Enclosure, Kilmanaheen, Co. Kilkenny
Co. Kilkenny |
Enclosures
In the rough pasture of Kilmanaheen, beneath a tangle of gorse, trees, and scrub, lies an enclosure that has quietly changed shape on paper over the course of sixty years.
That discrepancy alone is worth pausing on: the first Ordnance Survey six-inch map, produced in 1839, recorded it as distinctly oval, measuring roughly 42 metres on its northwest to southeast axis and about 27 metres across. By the time the revision was completed between 1899 and 1902, the same feature was being described as circular, with a diameter of around 45 metres. Whether the ground itself had changed, or simply the eye of the surveyor, is not recorded.

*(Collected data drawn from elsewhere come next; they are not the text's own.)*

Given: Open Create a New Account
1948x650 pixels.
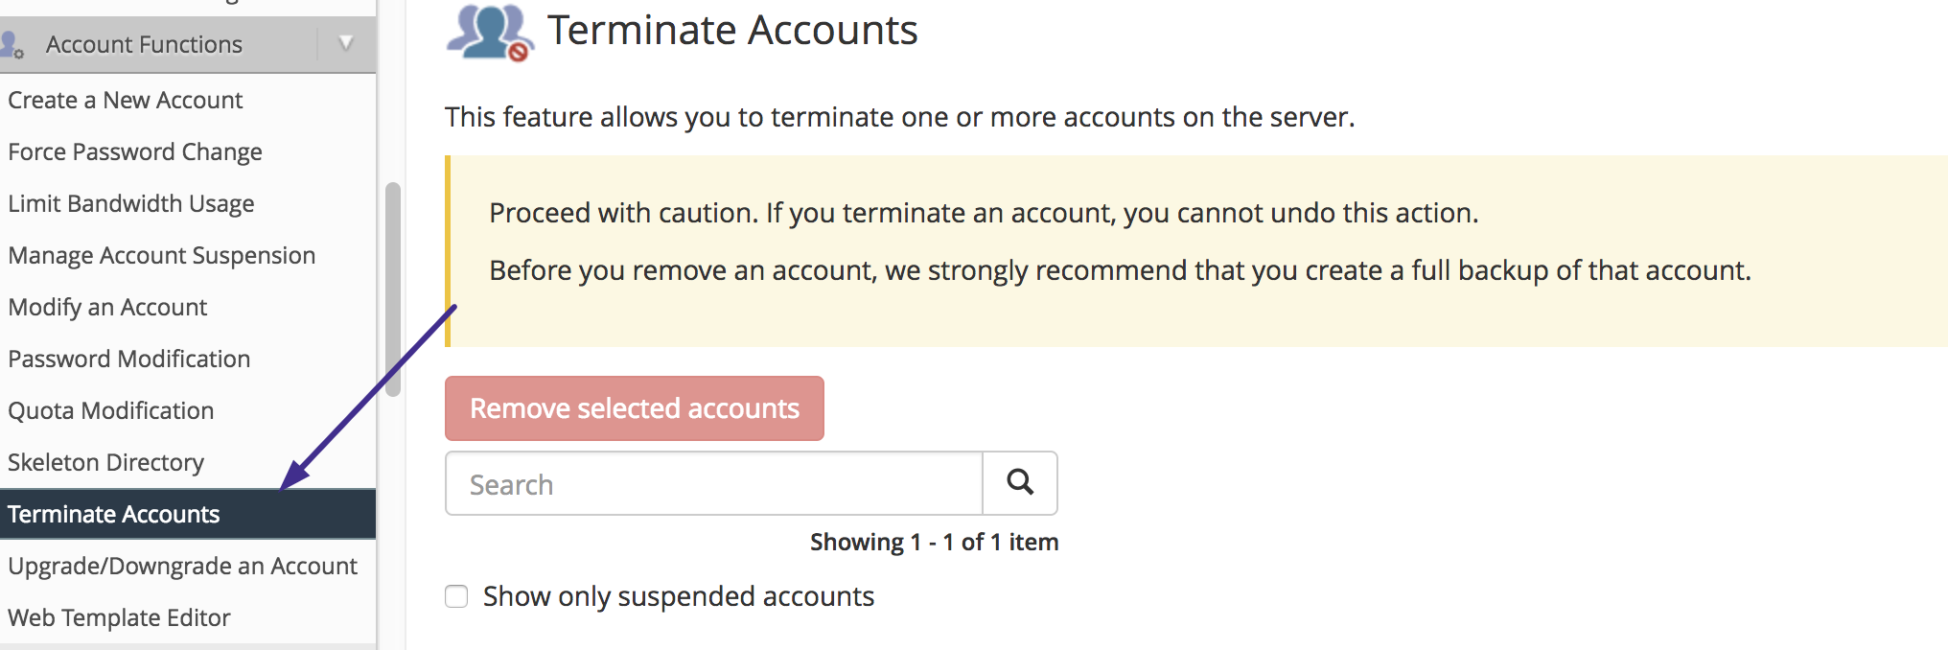Looking at the screenshot, I should tap(126, 101).
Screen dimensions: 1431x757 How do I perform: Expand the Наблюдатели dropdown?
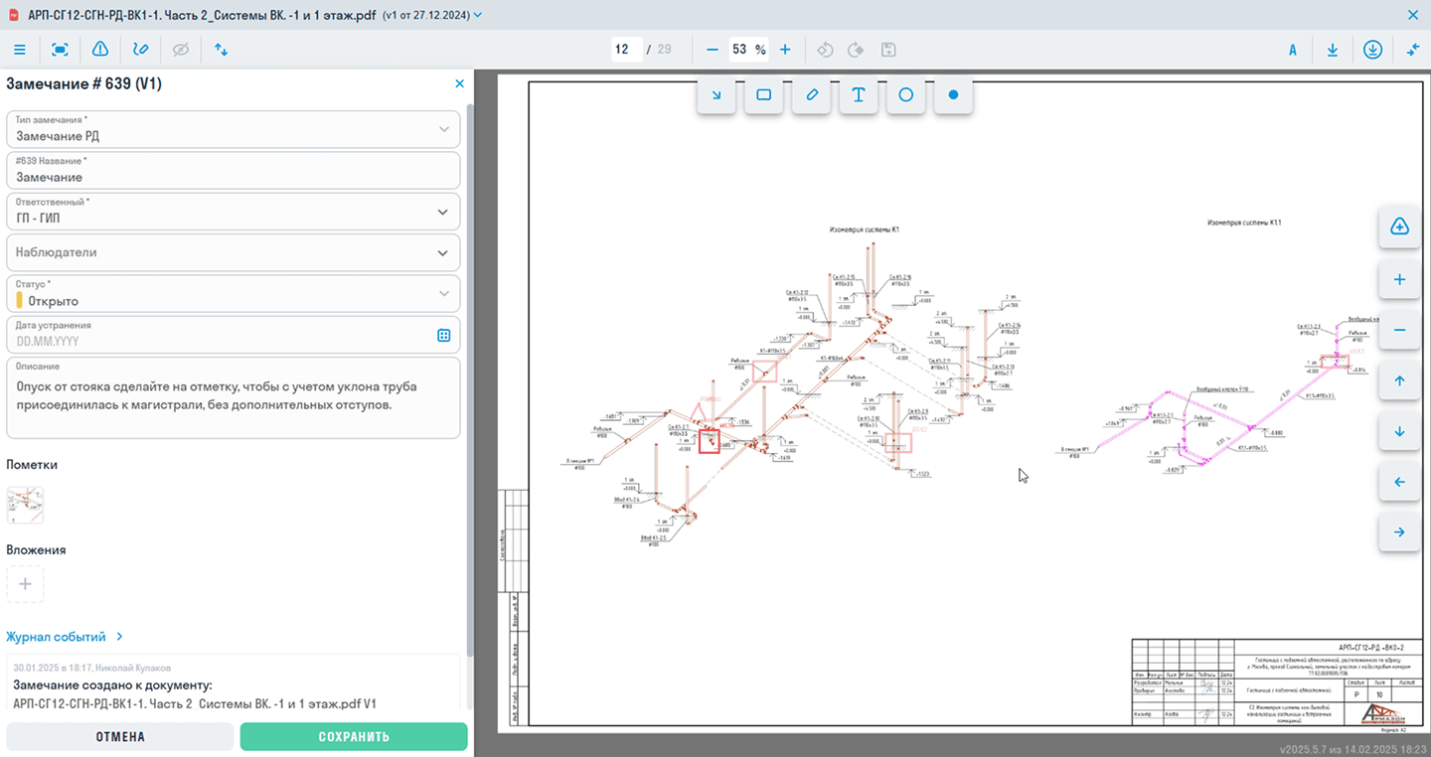(443, 252)
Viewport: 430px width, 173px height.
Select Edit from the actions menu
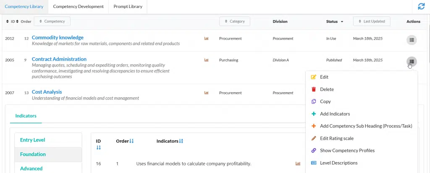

Enclosures of this kind are among the most common, and most quietly ambiguous, features in the Irish landscape. They are typically ring-shaped earthworks, defined by a bank and ditch, and are associated most often with early medieval settlement, though some are considerably older. They served as boundaries for farmsteads, as enclosures for livestock, or sometimes as sites with ritual or ceremonial significance. At Kilmanaheen, the picture is complicated slightly by the presence of a second enclosure located approximately 60 metres to the south. Paired or clustered enclosures are not unusual in Ireland, and they may reflect successive phases of occupation, or related but distinct activities carried out at the same general location over generations. Without excavation, it is difficult to say more.
What is certain is that the site is now well concealed. The vegetation that has grown over it since the nineteenth century makes its earthworks difficult to read from ground level, and the rough pasture around it does little to aid orientation. It is the kind of place that rewards knowing what you are looking for before you arrive.